From the line containing "Image resolution: width=1024" down to the line containing "Select the green" in the records below, reproduce every line exactly, ends included, and omit all others.

═════ Available data

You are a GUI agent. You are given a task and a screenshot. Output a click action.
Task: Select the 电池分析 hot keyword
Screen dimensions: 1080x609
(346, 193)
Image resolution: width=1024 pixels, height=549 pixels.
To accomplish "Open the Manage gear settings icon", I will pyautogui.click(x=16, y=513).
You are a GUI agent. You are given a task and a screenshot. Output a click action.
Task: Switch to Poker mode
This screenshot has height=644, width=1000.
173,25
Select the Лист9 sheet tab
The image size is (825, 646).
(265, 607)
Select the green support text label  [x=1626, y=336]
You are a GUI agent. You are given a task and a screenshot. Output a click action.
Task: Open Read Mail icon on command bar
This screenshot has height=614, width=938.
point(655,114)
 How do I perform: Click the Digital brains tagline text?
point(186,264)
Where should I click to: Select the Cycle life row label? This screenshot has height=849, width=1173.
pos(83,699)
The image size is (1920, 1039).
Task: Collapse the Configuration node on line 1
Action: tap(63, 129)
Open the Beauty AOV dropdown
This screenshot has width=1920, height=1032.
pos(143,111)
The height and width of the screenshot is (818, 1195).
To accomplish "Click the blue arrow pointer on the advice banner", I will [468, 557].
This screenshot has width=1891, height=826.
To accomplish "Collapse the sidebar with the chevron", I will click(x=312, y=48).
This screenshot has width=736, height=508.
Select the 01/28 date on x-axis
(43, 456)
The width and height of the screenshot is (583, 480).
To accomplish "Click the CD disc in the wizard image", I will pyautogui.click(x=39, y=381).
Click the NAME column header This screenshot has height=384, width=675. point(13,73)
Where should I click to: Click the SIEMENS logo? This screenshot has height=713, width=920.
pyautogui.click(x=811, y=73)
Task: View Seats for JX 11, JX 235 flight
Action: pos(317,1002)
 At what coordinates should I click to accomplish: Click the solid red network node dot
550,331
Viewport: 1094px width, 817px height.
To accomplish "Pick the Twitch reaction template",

══════════

**Response for this exercise**
Image resolution: width=1024 pixels, height=549 pixels.
To accomplish "Open the Manage gear settings icon", I will pyautogui.click(x=16, y=513).
You are a GUI agent. You are given a task and a screenshot. Output a click action.
Task: Switch to Poker mode
This screenshot has height=644, width=1000.
173,25
Select the Лист9 sheet tab
The image size is (825, 646).
(265, 607)
Select the green support text label  [x=1626, y=336]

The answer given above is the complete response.